# HOW TO COMPLETE THIS TASK
Repeat, word for word, all the data that follows, and exclude the pictures.

——

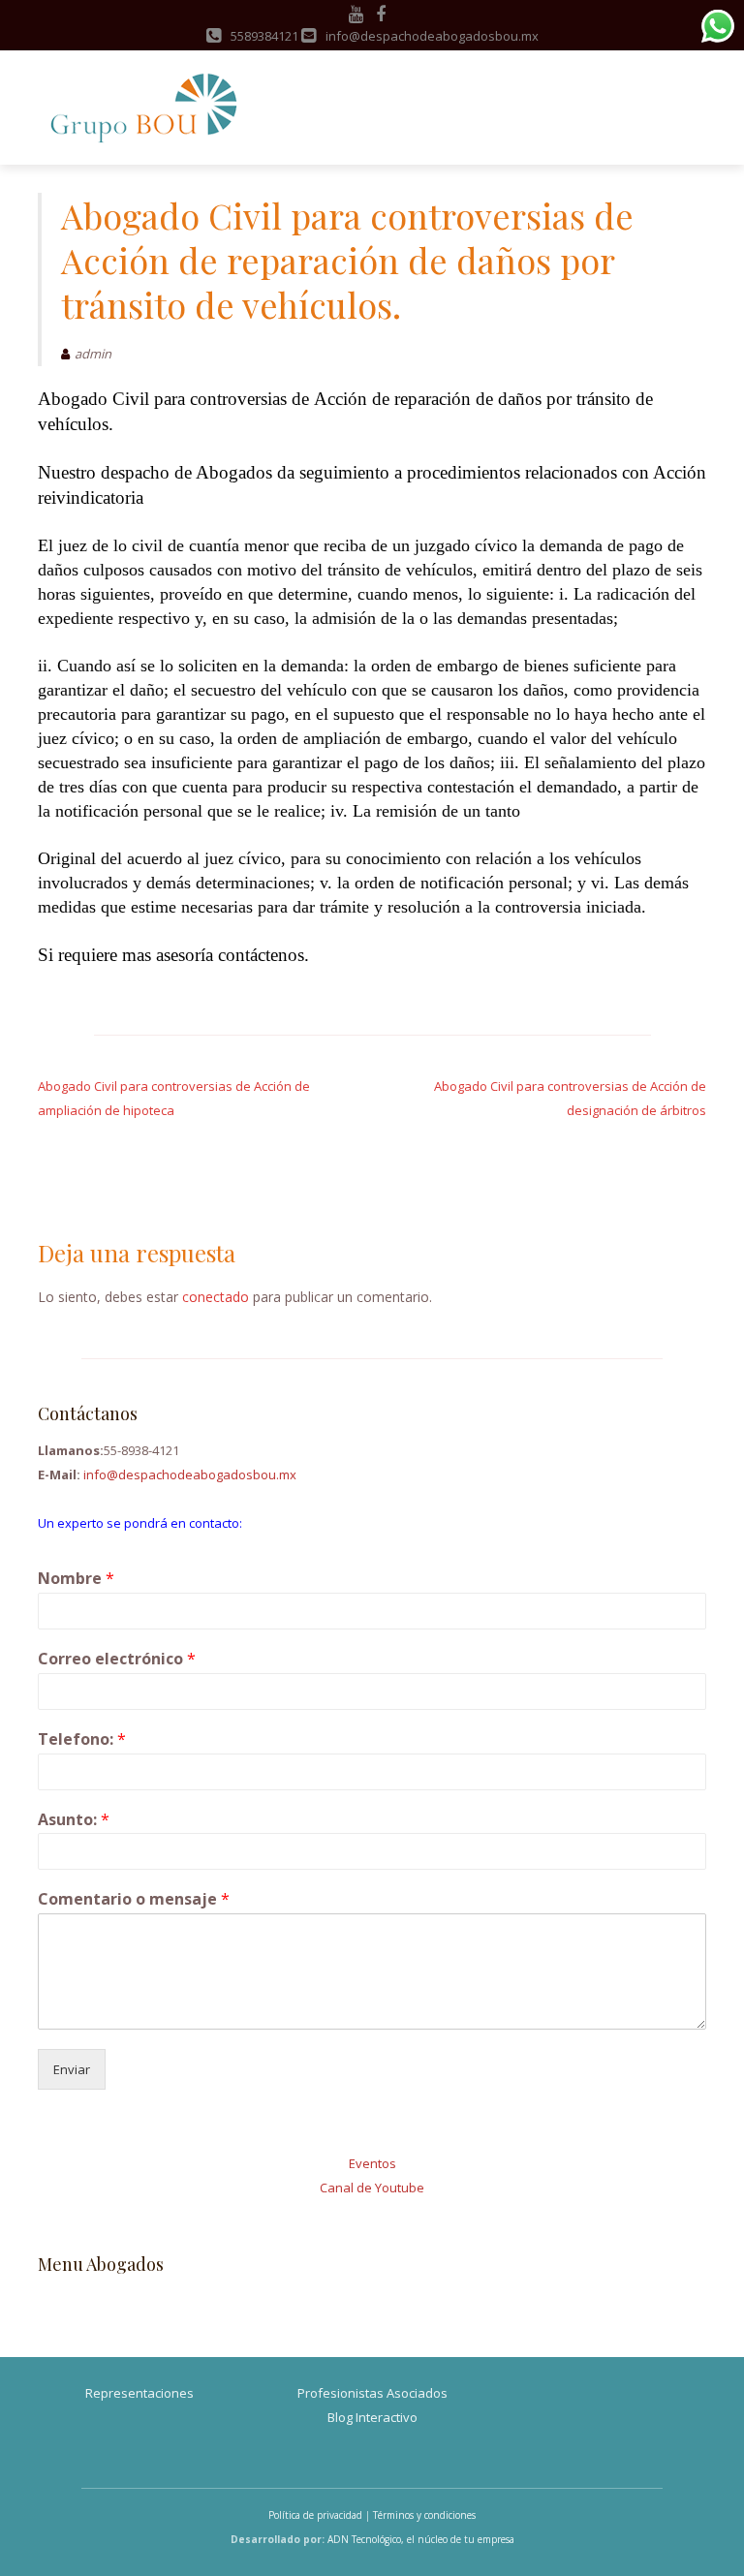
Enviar (71, 2069)
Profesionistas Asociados (372, 2393)
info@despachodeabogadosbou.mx (189, 1474)
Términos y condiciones (424, 2515)
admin (93, 353)
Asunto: (73, 1820)
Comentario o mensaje (134, 1899)
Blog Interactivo (372, 2417)
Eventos (372, 2163)
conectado (215, 1297)
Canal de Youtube (372, 2187)
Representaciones (139, 2393)
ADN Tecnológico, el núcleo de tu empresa (420, 2539)
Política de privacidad (315, 2515)
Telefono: (82, 1739)
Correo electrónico (117, 1659)
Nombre (76, 1578)
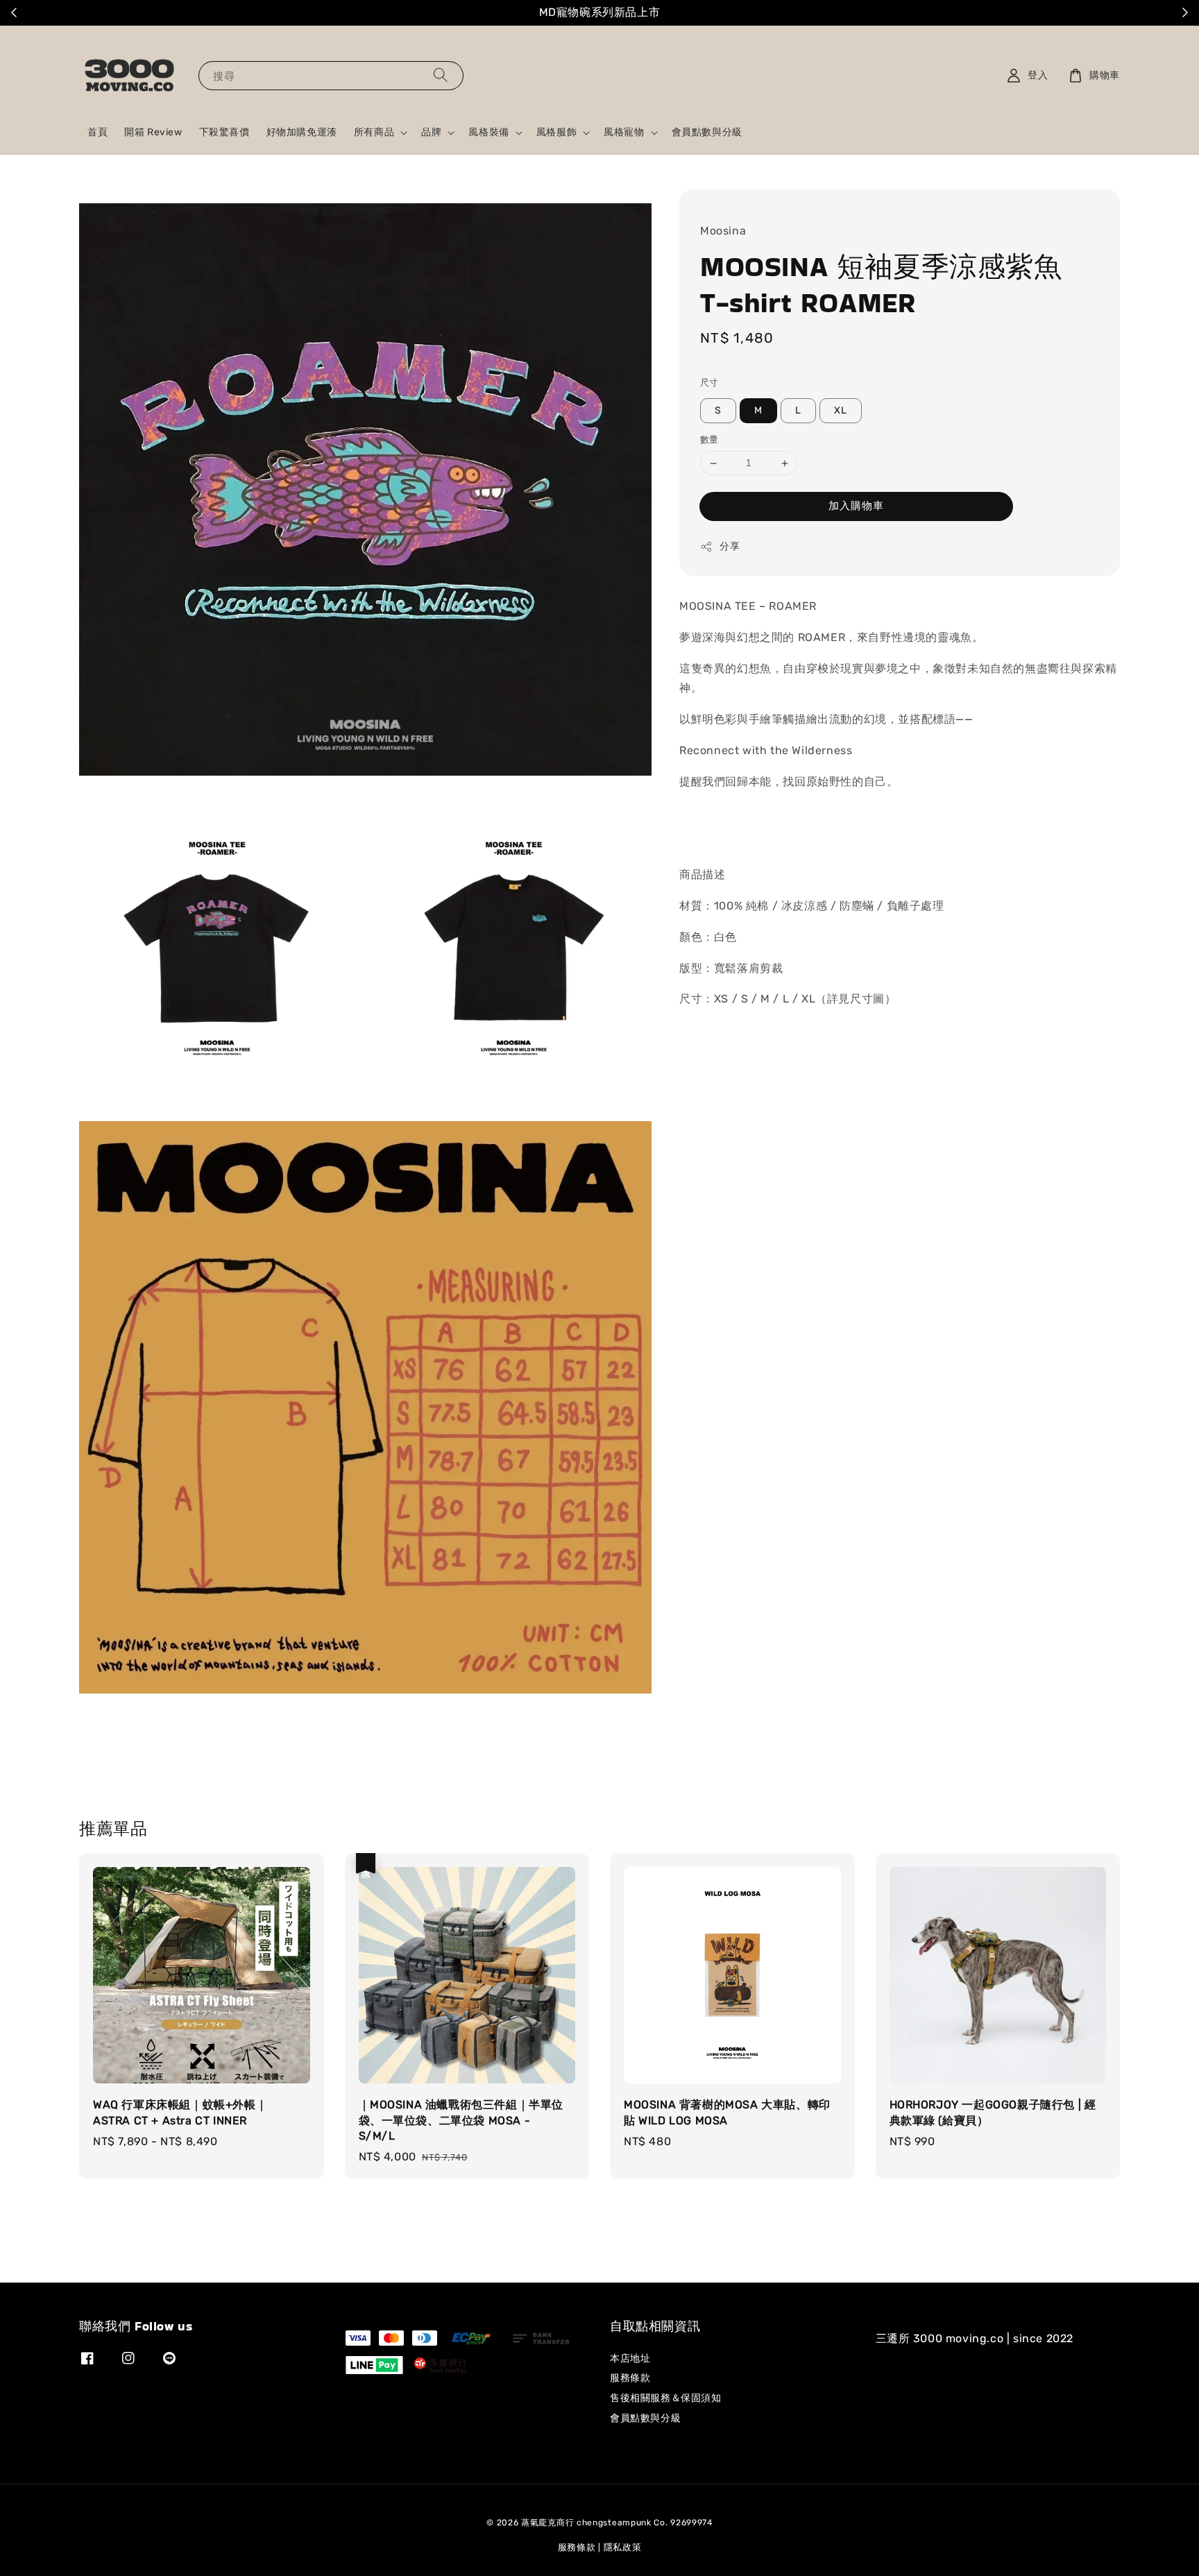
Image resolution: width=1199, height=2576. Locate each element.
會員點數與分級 (707, 132)
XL (840, 411)
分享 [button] (730, 546)
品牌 (431, 132)
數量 (709, 440)
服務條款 (630, 2378)
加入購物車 (856, 506)
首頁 (97, 132)
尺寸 (709, 382)
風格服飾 (556, 132)
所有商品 (374, 132)
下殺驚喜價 (224, 132)
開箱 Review (153, 132)
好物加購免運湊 (301, 132)
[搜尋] (440, 75)
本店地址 (630, 2358)
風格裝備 (488, 132)
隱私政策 (623, 2547)
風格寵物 (624, 132)
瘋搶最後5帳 (845, 12)
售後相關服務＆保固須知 (666, 2398)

——

# PROBLEM SOLUTION
Enviar (71, 2069)
Profesionistas Asociados (372, 2393)
info@despachodeabogadosbou.mx (189, 1474)
Términos y condiciones (424, 2515)
admin (93, 353)
Asunto: (73, 1820)
Comentario o mensaje (134, 1899)
Blog Interactivo (372, 2417)
Eventos (372, 2163)
conectado (215, 1297)
Canal de Youtube (372, 2187)
Representaciones (139, 2393)
ADN Tecnológico, el núcleo de tu empresa (420, 2539)
Política de privacidad (315, 2515)
Telefono: (82, 1739)
Correo electrónico (117, 1659)
Nombre (76, 1578)
Image resolution: width=1199, height=2576. Locate each element.
會員點數與分級 (707, 132)
XL (840, 411)
分享 [button] (730, 546)
品牌 (431, 132)
數量 (709, 440)
服務條款 (630, 2378)
加入購物車 (856, 506)
首頁 (97, 132)
尺寸 (709, 382)
風格服飾 (556, 132)
所有商品 (374, 132)
下殺驚喜價 (224, 132)
開箱 Review (153, 132)
好物加購免運湊 (301, 132)
[搜尋] (440, 75)
本店地址 (630, 2358)
風格裝備 (488, 132)
隱私政策 (623, 2547)
風格寵物 (624, 132)
瘋搶最後5帳 (845, 12)
售後相關服務＆保固須知 (666, 2398)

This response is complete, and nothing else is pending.